Desearía que no fuera así, porque entonces debo asumir que malgasté mi vida en pos de un sueño equivocado. Pero sí debiéramos cuestionar la condescendencia, esa que todos intuimos nos iba a llevar al desastre político en el que ahora estamos enterrados, como lo están quienes se inmolaron por un proyecto maravilloso que no supimos proteger como es debido. La pregunta que debemos hacernos es ¿por qué aceptamos semejantes actitudes de dirigentes de dudosa calaña o que, en todo caso, ponían en duda con su crecimiento patrimonial las profundas razones que nos transformaron en el movimiento popular más importante en los últimos años de la Argentina?¿Nadie se dio cuenta? ¿Nadie lo notó? ¿Qué suponíamos? ¿Que el neoliberalismo es estúpido? ¿Que nos iban a permitir exhibir nuestros errores sin utilizarlos en nuestra contra?
La tristeza no tiene fin frente a este injusto triunfo de los verdaderos ladrones, de los verdaderos corruptos. Nada es más doloroso que escuchar y ver pavonearse al mafioso hablando de ética, de moral y de justicia. Esos son temas nuestros, son nuestro catecismo cotidiano, nuestra columna vertebral y la razón de nuestras vidas, nuestra verdad. Pues bien, se los acabamos de regalar por nuestra incapacidad de apartar a nuestros falsos profetas, a nuestros falsos representantes políticos. La ética revolucionaria exige cuánto menos ese valor de quienes portamos el rimbombante título de militantes. No sirve ahora decir: yo lo sabía, yo lo intuía, me imaginaba pero no tuve la fuerza para denunciarlo. El puñal que nos hiere está construido con nuestras debilidades, tiene el veneno de nuestras pústulas, es un arma dañina que dejará secuelas terribles en nosotros. Está claro que no somos López ni Báez, ni Schoklender. Pero me pregunto si no los vimos venir. Recuerdo charlas, sugerencias, quejas de compañeros intachables sobre ciertas anuencias, nuestra respetuosa pero censurable condescendencia.

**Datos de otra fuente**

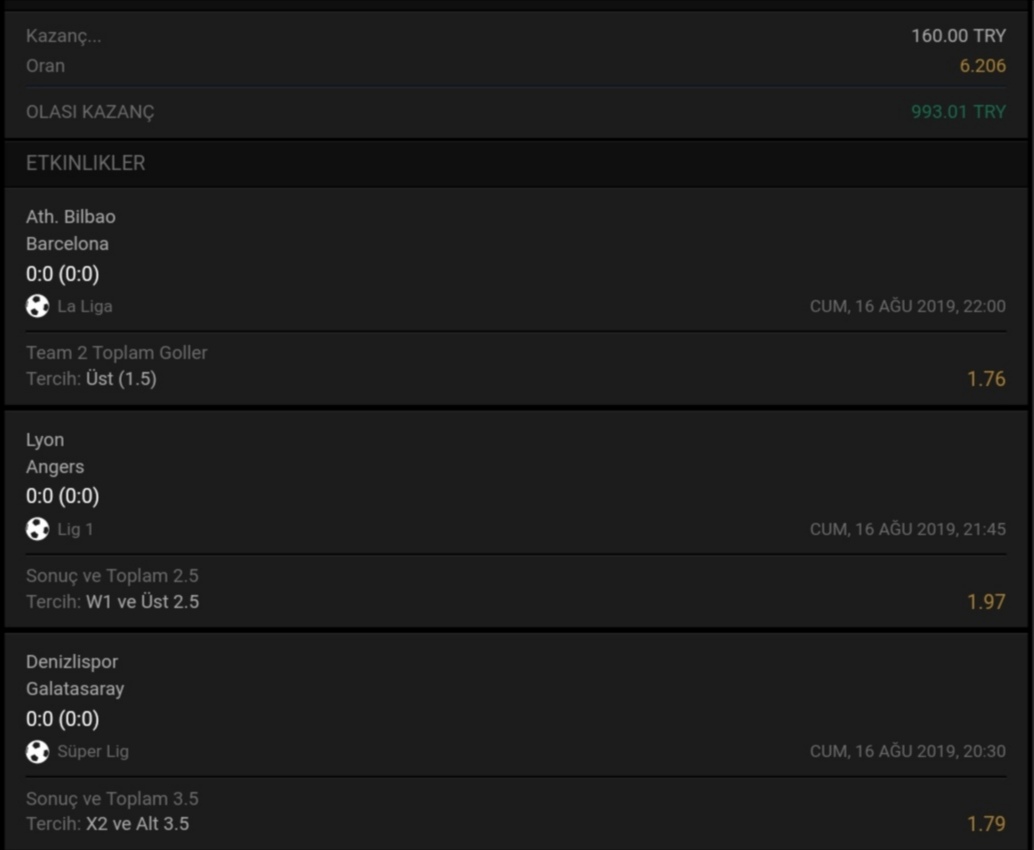Click the soccer ball icon beside Süper Lig
This screenshot has width=1034, height=850.
click(x=38, y=751)
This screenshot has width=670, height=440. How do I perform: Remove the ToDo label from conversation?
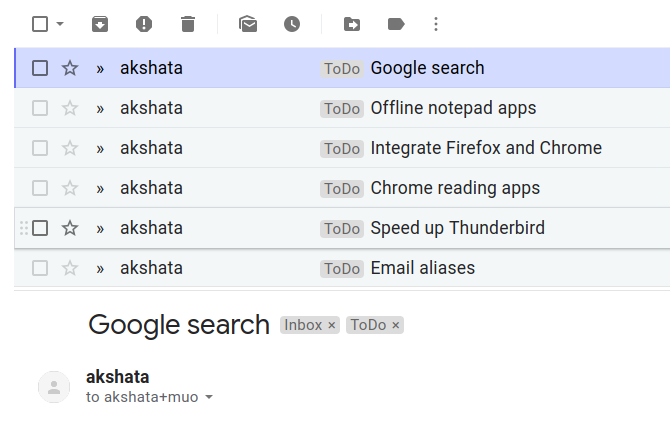point(396,325)
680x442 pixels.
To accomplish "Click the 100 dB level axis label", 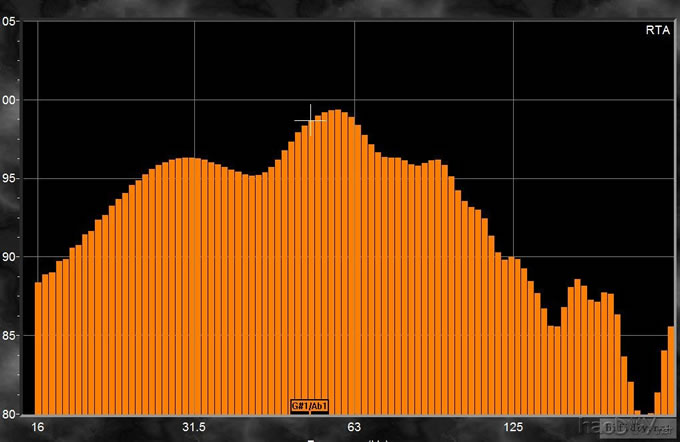I will pos(9,100).
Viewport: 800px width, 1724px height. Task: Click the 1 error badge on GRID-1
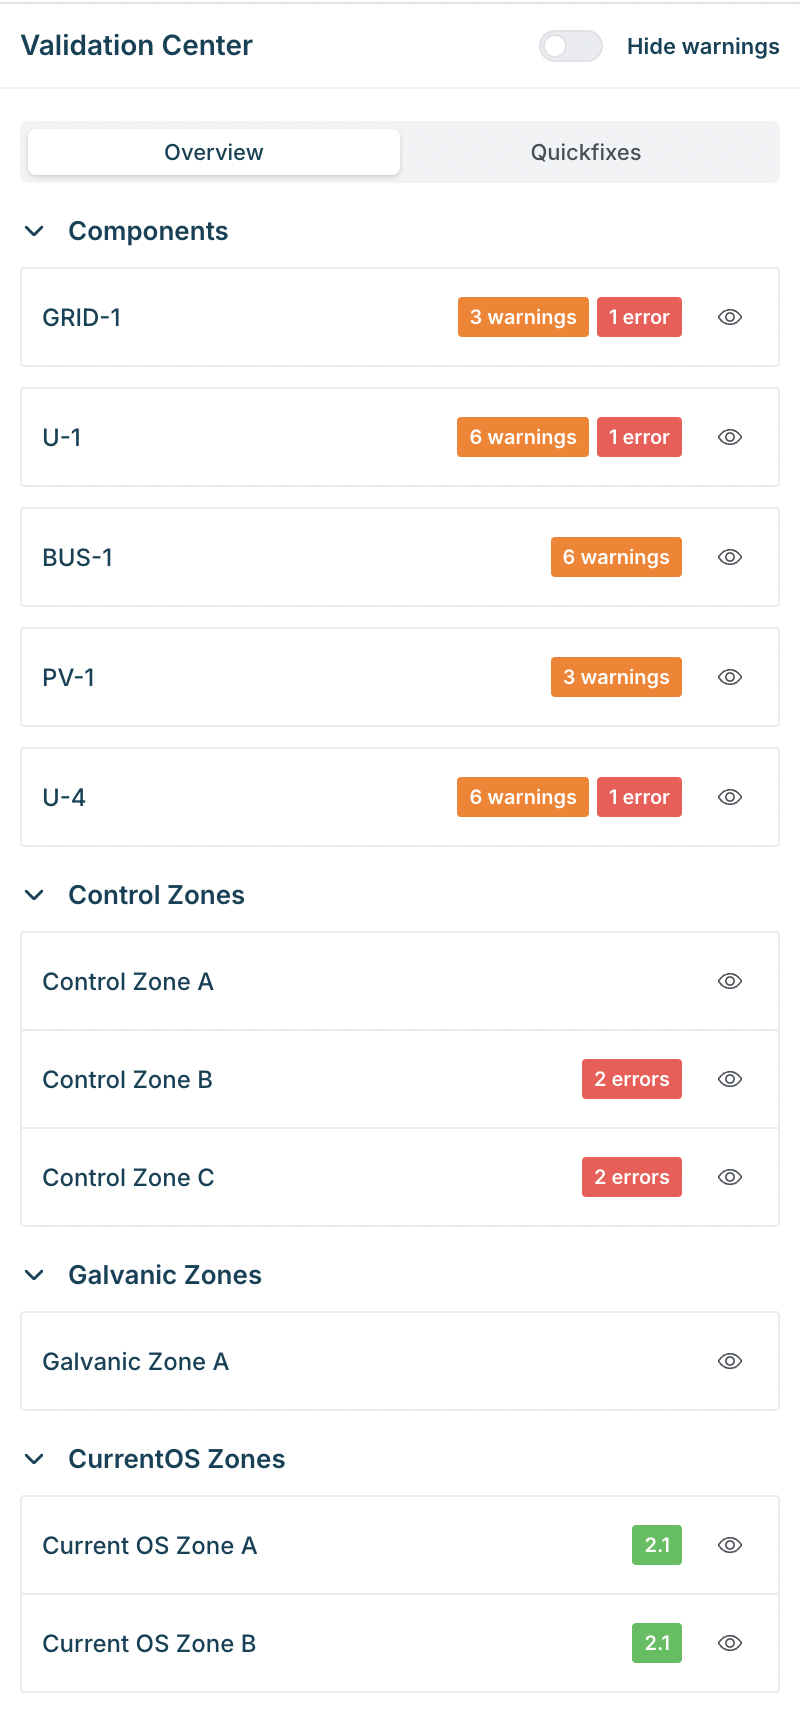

Justamente por ello somos culpables, por creer que lo magnífico del proyecto podía tapar los agujeros, que el devenir de nuestro triunfo social generaba en ciertas conductas.
El sistema capitalista es cruel, en toda su podrida dimensión. Cruel hasta el paroxismo, pero nunca lo es tanto como cuando usufructúa logros y derechos para utilizarlos contra sus generadores, sus constructores; la democracia, el inalienable derecho a la diversidad, la libertad de expresión, al trabajo, a la igualdad social.
¿Todo movimiento popular es falible? No lo sé. Pero sí lo son sus dirigentes cuando no tienen que rendir cuentas de su proceder hacia adentro. Sí lo son sus integrantes cuando no denuncian, cuando aceptan, cuando niegan, cuando ignoran.
Debemos reflexionar no sólo en el cómo, sino también con quienes, para no hundir definitivamente el Arca de Noé que construimos con tanto ahínco y todavía se sostiene a flote a pesar de este cañonazo impúdico. Quiero decir que en el futuro y, aunque todo se aleje y parezca imposible, debemos trabajar por una fuerza política que aborrezca de los débiles y los camanduleros, que señale sus errores cuando los haya, que sea capaz de sostener a dirigentes honestos, auténticos. De otra manera seremos los enterradores de un tesoro fabuloso, uno que nuestro pueblo apenas alcanzó a vislumbrar y cuyos brillos se están llevando los verdaderos criminales, los que ahora se autoproclaman justicieros.